Tommaso, pur ammettendo il diritto di disobbedienza alla legge positiva ingiusta, ritiene che lo stesso debba sempre tener presente il bene comune. Se, infatti, dalla disobbedienza scaturiscono sommosse violente, agitazioni di massa tali da compromettere la tenuta stessa della comunità politica organizzata, o una situazione di anarchia, allora bisogna obbedire anche alla legge ingiusta che costituisce il male minore.

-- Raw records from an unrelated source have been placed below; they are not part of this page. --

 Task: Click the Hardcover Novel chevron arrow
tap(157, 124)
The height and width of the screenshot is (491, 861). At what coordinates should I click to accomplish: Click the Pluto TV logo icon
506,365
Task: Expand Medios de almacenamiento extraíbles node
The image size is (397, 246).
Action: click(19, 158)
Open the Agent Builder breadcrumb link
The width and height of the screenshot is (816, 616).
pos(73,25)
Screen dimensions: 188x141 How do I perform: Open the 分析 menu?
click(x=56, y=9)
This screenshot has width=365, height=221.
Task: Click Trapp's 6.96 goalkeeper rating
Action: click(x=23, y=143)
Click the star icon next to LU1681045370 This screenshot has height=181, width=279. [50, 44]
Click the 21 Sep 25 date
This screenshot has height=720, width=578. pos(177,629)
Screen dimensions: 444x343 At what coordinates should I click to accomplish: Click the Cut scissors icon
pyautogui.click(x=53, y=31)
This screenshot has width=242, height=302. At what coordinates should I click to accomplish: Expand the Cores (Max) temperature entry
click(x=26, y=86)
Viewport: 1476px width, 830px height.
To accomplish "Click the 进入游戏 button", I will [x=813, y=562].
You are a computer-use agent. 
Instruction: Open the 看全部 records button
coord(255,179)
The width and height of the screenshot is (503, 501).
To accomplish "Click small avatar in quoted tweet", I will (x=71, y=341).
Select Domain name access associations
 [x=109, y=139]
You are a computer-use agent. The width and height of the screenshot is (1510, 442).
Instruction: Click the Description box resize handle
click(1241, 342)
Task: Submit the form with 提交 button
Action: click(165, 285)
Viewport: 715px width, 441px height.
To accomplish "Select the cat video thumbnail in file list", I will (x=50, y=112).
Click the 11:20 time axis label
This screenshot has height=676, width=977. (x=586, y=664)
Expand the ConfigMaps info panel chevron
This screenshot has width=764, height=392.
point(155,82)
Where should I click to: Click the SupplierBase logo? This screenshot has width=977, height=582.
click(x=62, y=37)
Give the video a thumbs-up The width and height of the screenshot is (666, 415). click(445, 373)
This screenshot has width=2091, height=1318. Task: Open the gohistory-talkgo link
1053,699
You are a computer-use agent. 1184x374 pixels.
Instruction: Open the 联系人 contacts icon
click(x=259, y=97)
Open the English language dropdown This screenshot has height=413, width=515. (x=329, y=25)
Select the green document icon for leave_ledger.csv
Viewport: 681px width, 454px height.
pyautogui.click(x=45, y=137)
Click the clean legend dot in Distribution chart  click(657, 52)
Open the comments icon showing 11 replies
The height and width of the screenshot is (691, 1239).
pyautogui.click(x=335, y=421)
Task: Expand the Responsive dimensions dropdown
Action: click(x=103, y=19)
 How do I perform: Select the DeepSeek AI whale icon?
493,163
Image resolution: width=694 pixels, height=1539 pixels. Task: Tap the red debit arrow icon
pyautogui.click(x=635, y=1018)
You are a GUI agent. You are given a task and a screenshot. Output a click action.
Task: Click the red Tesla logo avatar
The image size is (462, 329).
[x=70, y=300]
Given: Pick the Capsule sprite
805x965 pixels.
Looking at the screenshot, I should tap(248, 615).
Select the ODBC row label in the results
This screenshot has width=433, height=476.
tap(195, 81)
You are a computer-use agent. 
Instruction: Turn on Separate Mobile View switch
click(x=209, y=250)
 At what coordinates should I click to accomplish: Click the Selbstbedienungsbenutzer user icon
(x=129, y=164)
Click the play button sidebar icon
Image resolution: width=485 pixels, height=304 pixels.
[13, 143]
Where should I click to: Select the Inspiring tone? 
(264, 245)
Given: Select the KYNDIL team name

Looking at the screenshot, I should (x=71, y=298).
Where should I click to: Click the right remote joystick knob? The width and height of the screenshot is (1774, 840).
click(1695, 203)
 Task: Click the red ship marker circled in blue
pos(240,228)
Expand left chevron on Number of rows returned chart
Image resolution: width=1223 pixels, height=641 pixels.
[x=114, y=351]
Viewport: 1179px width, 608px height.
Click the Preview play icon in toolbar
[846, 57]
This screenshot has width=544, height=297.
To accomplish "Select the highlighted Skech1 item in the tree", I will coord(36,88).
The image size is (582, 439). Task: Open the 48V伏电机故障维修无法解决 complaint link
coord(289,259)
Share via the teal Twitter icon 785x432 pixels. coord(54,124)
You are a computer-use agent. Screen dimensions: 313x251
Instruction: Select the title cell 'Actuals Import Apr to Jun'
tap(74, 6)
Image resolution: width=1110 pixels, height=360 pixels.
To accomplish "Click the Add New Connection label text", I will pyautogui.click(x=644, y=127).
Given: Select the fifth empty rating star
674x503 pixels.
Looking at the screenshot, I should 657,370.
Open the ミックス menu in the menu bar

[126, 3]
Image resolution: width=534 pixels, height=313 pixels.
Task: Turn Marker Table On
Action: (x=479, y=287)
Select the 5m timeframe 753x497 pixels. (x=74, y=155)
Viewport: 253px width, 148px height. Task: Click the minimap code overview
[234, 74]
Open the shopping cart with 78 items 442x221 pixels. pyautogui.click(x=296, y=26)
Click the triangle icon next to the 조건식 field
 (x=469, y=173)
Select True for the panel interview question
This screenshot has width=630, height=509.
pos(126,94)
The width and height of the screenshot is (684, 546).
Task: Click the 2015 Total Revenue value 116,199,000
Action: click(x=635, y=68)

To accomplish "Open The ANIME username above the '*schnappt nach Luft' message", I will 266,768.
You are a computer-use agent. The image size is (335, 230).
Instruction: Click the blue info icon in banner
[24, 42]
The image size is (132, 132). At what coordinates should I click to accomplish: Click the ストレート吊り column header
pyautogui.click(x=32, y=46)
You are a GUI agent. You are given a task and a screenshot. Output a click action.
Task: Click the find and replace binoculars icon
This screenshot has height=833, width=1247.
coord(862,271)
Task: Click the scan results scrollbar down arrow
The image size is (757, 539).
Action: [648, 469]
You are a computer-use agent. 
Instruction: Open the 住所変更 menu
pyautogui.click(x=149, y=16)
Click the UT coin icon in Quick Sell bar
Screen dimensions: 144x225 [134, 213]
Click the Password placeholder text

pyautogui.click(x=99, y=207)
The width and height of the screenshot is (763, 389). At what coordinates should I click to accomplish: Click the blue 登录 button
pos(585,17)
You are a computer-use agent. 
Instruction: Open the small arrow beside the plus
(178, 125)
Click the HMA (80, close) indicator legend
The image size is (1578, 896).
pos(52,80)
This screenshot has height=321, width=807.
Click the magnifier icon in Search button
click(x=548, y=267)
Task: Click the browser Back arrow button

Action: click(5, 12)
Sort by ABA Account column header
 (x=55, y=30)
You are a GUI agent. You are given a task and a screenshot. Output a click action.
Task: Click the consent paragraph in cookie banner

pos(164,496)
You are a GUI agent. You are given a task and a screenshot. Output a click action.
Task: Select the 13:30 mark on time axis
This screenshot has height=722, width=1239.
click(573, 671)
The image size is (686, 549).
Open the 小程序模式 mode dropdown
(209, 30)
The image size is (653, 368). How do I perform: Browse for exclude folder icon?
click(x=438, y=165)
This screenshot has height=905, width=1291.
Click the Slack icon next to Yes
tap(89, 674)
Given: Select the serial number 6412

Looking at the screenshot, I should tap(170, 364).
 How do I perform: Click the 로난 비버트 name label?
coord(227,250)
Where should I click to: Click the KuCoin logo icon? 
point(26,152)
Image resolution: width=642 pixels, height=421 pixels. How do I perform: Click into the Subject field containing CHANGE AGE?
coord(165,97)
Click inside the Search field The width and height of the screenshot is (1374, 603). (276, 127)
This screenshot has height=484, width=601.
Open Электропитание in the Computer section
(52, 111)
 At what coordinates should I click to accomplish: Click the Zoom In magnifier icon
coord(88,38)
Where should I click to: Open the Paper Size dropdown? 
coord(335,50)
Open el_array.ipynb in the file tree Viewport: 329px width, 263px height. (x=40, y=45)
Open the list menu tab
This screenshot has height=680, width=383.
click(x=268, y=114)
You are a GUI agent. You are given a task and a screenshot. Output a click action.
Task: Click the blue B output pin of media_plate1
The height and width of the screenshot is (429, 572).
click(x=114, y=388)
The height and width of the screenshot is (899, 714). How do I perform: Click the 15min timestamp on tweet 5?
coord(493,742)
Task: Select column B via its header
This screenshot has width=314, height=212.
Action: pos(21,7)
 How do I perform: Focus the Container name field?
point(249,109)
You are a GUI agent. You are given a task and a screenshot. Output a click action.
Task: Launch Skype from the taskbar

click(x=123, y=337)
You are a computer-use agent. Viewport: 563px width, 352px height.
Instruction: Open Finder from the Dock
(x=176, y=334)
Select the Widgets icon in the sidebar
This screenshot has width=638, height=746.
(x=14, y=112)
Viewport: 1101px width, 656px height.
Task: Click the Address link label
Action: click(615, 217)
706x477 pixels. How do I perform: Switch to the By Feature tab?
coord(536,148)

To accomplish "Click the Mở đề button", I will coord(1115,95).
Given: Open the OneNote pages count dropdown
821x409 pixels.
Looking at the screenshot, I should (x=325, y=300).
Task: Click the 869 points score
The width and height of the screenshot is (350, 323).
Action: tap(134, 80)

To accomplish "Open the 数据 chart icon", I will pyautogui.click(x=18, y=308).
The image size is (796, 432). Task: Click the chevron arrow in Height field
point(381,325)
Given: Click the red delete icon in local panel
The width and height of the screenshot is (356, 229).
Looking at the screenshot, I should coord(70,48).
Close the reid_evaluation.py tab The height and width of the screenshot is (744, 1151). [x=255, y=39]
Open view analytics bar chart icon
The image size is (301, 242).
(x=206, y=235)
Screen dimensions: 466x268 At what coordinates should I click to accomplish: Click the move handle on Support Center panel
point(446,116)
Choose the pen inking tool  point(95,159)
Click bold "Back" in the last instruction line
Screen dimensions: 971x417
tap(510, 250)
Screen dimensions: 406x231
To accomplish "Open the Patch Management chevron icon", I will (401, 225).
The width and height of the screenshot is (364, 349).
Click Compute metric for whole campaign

Tuttavia, esiste un limite invalicabile riguardo il rispetto della legge ingiusta: mai l’obbedienza può  comportare un atto o un comportamento che leda o favorisca direttamente e volontariamente la lesione di un bene fondamentale, dal momento che, in codesta evenienza, si realizzerebbe una cooperazione diretta al male (ad esempio, il Parlamento approva una legge che contiene un’imposta volta direttamente (l’avverbio è importante) a consentire la pratica abortiva oppure il rifiuto della conclusione di un contratto di compravendita se l’acquirente è a conoscenza che il pagamento del prezzo è destinato al perfezionamento di un’azione illecita del venditore).